Enquanto descia, Faith observava o ambiente ao redor do prédio e via os olhares curiosos dos homens que a olhavam da cabeça aos pés. Era um bairro bem pobre e certamente perigoso.
– O que achou? – Perguntou Nicholas.
– Não deve chamar a atenção... bem como o senhor Simons queria.
– Pode ser...
– Você conhece essa região?
– Conheço um pessoal daqui.
Nicholas trancou o táxi e se dirigiu para a entrada do prédio. Faith foi logo atrás dele, ainda observando tudo ao redor tentando se familiarizar com o lugar.
Subiram um pequeno lance de escadas, Nicholas destrancou a porta da frente e manteve a porta aberta para Faith passar.
– Sempre deixe trancada. – advertiu Nicholas.
Faith apenas fez um movimento afirmativo com a cabeça.
O pequeno saguão tinha duas portas de cada lado, um elevador e as escadas que subiam e desciam para o porão, onde certamente ficaria a lavanderia, ou algo assim. O elevador estava fora de funcionamento, ao menos era isso que indicava um aviso improvisado escrito a mão em caneta.
– Estragado? – perguntou Faith.
– Sim. E já adianto que não há previsão para concerto.

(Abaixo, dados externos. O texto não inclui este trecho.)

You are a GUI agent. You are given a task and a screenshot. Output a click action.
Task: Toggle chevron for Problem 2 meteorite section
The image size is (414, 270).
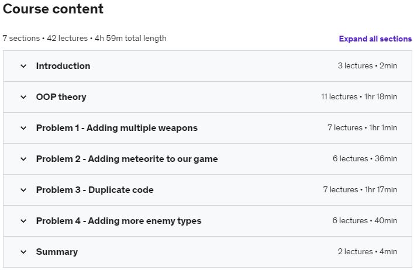pyautogui.click(x=23, y=159)
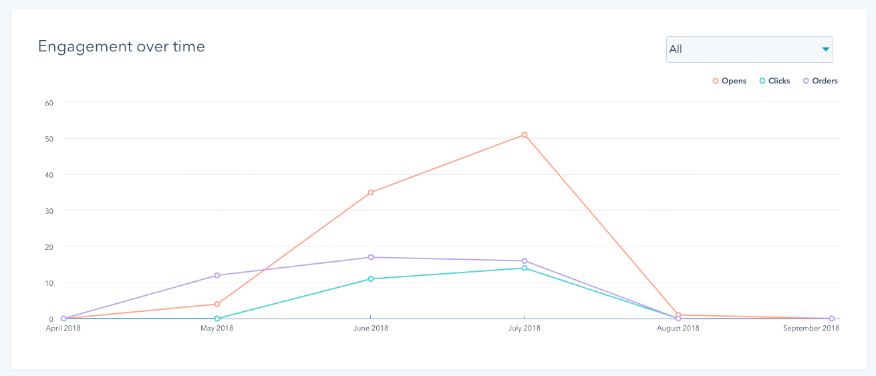Click the orange Opens legend marker

coord(716,81)
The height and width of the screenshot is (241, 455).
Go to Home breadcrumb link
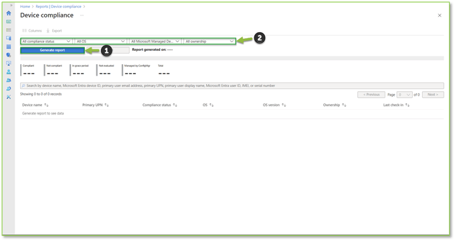pos(25,7)
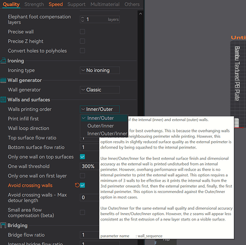This screenshot has width=246, height=245.
Task: Click the Bridging section icon
Action: point(3,225)
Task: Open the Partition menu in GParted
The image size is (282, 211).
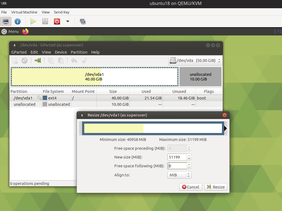Action: coord(79,52)
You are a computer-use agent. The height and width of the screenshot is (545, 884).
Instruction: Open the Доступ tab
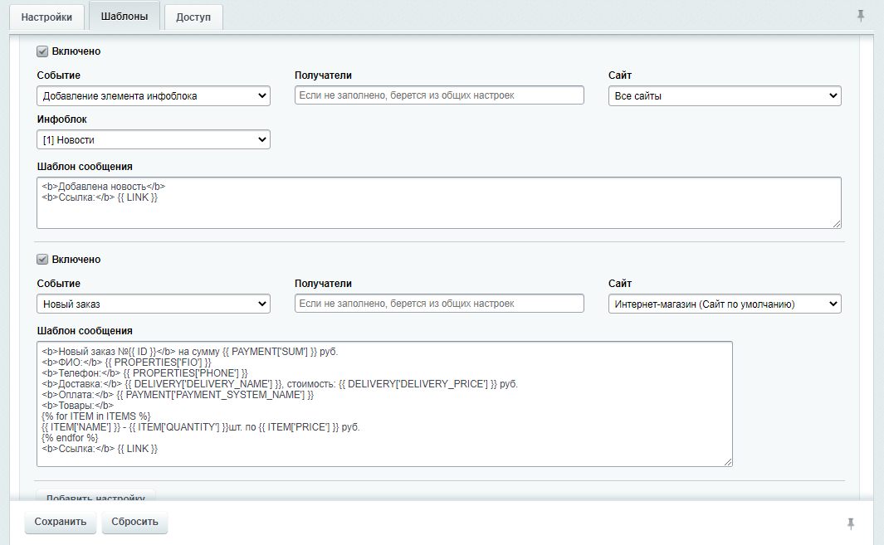[x=193, y=17]
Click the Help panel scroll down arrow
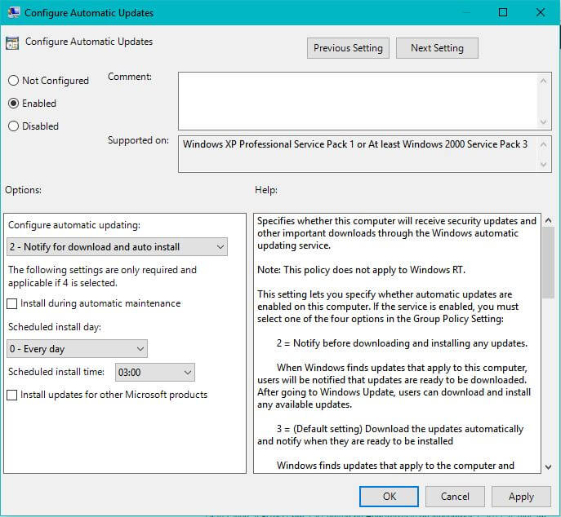The image size is (561, 517). [x=546, y=466]
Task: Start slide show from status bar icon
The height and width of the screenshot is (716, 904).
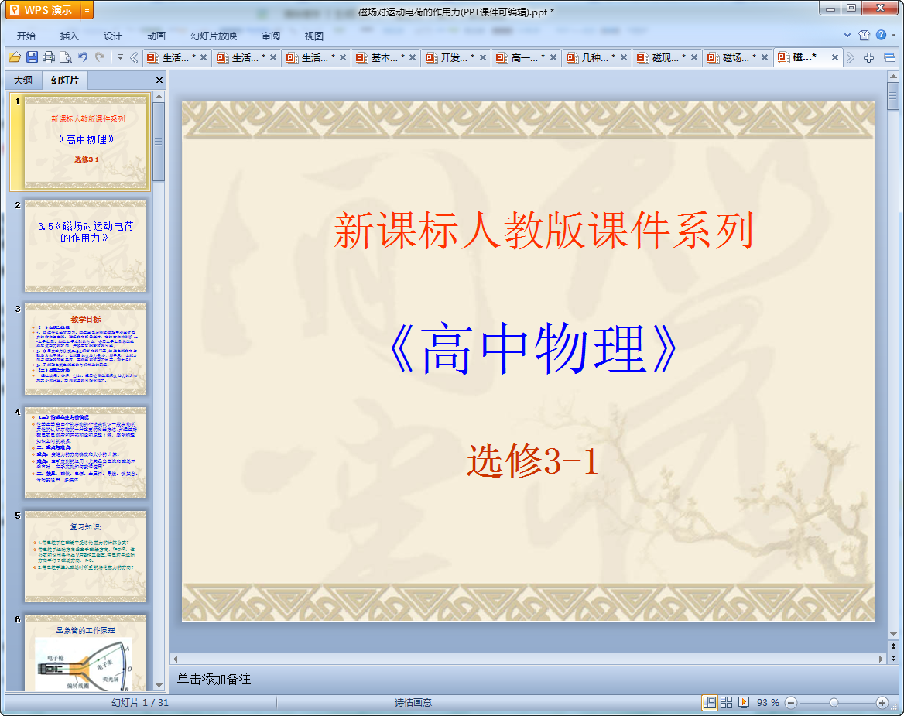Action: point(745,703)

– Que merda! – disse Faith em voz baixa.
– O que foi?
– Odeio escadas Nicholas... odeio!
– Ah... – Nicholas então se tocou que para Faith subir até o quarto andar com aquela prótese não deveria ser uma tarefa das mais fáceis.
Faith observava a escadaria como se reunisse forças ou até mesmo coragem para enfrentá-la.
– Podemos pedir ao chefe para conseguir um lugar no primeiro andar... – disse Nicholas com a voz tranquila.
– Pode deixar... eu me viro... não vamos incomodar o senhor Simons por causa dessa besteira...
– Tem certeza?
– Sim... eu consigo! Não precisa me tratar como uma deficiente.